## Task
Rewrite the records below as a numbered list, leaving out the blank lines.

## Provided material
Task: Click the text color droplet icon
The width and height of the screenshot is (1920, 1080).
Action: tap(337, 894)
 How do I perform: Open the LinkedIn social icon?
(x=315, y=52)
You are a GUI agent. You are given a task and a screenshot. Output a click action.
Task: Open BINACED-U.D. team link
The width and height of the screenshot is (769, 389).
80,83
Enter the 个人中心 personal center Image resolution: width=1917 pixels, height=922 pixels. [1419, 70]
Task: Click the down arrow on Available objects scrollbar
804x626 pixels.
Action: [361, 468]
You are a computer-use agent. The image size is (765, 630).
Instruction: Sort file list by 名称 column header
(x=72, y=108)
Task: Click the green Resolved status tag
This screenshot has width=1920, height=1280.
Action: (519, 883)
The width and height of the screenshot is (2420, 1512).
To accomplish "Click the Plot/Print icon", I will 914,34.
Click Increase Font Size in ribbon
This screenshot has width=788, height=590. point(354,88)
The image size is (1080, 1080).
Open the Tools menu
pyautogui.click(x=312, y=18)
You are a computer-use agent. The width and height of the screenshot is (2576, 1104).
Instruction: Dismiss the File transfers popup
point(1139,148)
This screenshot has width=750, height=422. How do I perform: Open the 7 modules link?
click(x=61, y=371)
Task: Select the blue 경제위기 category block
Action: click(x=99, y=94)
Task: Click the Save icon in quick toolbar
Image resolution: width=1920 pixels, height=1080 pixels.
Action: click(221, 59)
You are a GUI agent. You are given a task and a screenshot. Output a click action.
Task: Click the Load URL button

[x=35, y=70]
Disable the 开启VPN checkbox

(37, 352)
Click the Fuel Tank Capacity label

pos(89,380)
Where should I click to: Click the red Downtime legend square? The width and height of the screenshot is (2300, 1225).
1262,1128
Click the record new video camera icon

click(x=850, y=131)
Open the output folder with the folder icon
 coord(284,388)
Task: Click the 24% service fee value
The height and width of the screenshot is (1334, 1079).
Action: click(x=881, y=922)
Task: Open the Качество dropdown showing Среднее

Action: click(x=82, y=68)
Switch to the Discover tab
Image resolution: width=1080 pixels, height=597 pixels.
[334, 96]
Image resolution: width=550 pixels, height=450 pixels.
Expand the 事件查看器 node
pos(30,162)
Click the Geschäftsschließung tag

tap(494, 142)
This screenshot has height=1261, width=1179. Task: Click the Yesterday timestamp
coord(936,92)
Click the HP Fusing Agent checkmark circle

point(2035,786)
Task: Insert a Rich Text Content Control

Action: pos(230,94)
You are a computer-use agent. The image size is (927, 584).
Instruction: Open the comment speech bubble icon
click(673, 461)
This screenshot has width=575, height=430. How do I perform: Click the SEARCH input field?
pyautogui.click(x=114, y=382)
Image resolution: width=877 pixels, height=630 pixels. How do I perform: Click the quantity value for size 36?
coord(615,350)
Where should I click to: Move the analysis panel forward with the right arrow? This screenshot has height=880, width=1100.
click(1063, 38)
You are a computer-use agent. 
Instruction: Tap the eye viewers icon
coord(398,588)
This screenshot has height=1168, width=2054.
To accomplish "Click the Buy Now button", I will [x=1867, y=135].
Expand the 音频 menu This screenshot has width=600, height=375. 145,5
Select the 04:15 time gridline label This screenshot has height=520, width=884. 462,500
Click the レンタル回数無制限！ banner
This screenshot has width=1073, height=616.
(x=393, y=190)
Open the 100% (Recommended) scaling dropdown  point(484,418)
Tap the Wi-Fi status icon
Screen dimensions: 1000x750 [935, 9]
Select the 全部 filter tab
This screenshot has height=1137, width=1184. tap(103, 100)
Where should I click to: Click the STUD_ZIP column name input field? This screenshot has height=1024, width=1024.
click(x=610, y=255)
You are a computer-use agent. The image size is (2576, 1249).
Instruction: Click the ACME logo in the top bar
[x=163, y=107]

## Complete output
1. Task: Click the text color droplet icon
2. The width and height of the screenshot is (1920, 1080).
3. Action: tap(337, 894)
4.  How do I perform: Open the LinkedIn social icon?
5. (x=315, y=52)
6. You are a GUI agent. You are given a task and a screenshot. Output a click action.
7. Task: Open BINACED-U.D. team link
8. The width and height of the screenshot is (769, 389).
9. 80,83
10. Enter the 个人中心 personal center Image resolution: width=1917 pixels, height=922 pixels. [1419, 70]
11. Task: Click the down arrow on Available objects scrollbar
12. 804x626 pixels.
13. Action: [361, 468]
14. You are a computer-use agent. The image size is (765, 630).
15. Instruction: Sort file list by 名称 column header
16. (x=72, y=108)
17. Task: Click the green Resolved status tag
18. This screenshot has width=1920, height=1280.
19. Action: (519, 883)
20. The width and height of the screenshot is (2420, 1512).
21. To accomplish "Click the Plot/Print icon", I will 914,34.
22. Click Increase Font Size in ribbon
23. This screenshot has width=788, height=590. point(354,88)
24. The image size is (1080, 1080).
25. Open the Tools menu
26. pyautogui.click(x=312, y=18)
27. You are a computer-use agent. The width and height of the screenshot is (2576, 1104).
28. Instruction: Dismiss the File transfers popup
29. point(1139,148)
30. This screenshot has width=750, height=422. How do I perform: Open the 7 modules link?
31. click(x=61, y=371)
32. Task: Select the blue 경제위기 category block
33. Action: click(x=99, y=94)
34. Task: Click the Save icon in quick toolbar
35. Image resolution: width=1920 pixels, height=1080 pixels.
36. Action: click(221, 59)
37. You are a GUI agent. You are given a task and a screenshot. Output a click action.
38. Task: Click the Load URL button
39. [x=35, y=70]
40. Disable the 开启VPN checkbox
41. (37, 352)
42. Click the Fuel Tank Capacity label
43. pos(89,380)
44. Where should I click to: Click the red Downtime legend square? The width and height of the screenshot is (2300, 1225).
45. 1262,1128
46. Click the record new video camera icon
47. click(x=850, y=131)
48. Open the output folder with the folder icon
49.  coord(284,388)
50. Task: Click the 24% service fee value
51. The height and width of the screenshot is (1334, 1079).
52. Action: click(x=881, y=922)
53. Task: Open the Качество dropdown showing Среднее
54. Action: click(x=82, y=68)
55. Switch to the Discover tab
56. Image resolution: width=1080 pixels, height=597 pixels.
57. [334, 96]
58. Image resolution: width=550 pixels, height=450 pixels.
59. Expand the 事件查看器 node
60. pos(30,162)
61. Click the Geschäftsschließung tag
62. tap(494, 142)
63. This screenshot has height=1261, width=1179. Task: Click the Yesterday timestamp
64. coord(936,92)
65. Click the HP Fusing Agent checkmark circle
66. point(2035,786)
67. Task: Insert a Rich Text Content Control
68. Action: pos(230,94)
69. You are a computer-use agent. The image size is (927, 584).
70. Instruction: Open the comment speech bubble icon
71. click(673, 461)
72. This screenshot has width=575, height=430. How do I perform: Click the SEARCH input field?
73. pyautogui.click(x=114, y=382)
74. Image resolution: width=877 pixels, height=630 pixels. How do I perform: Click the quantity value for size 36?
75. coord(615,350)
76. Where should I click to: Move the analysis panel forward with the right arrow? This screenshot has height=880, width=1100.
77. click(1063, 38)
78. You are a computer-use agent. 
79. Instruction: Tap the eye viewers icon
80. coord(398,588)
81. This screenshot has height=1168, width=2054.
82. To accomplish "Click the Buy Now button", I will [x=1867, y=135].
83. Expand the 音频 menu This screenshot has width=600, height=375. 145,5
84. Select the 04:15 time gridline label This screenshot has height=520, width=884. 462,500
85. Click the レンタル回数無制限！ banner
86. This screenshot has width=1073, height=616.
87. (x=393, y=190)
88. Open the 100% (Recommended) scaling dropdown  point(484,418)
89. Tap the Wi-Fi status icon
90. Screen dimensions: 1000x750 [935, 9]
91. Select the 全部 filter tab
92. This screenshot has height=1137, width=1184. tap(103, 100)
93. Where should I click to: Click the STUD_ZIP column name input field? This screenshot has height=1024, width=1024.
94. click(x=610, y=255)
95. You are a computer-use agent. The image size is (2576, 1249).
96. Instruction: Click the ACME logo in the top bar
97. [x=163, y=107]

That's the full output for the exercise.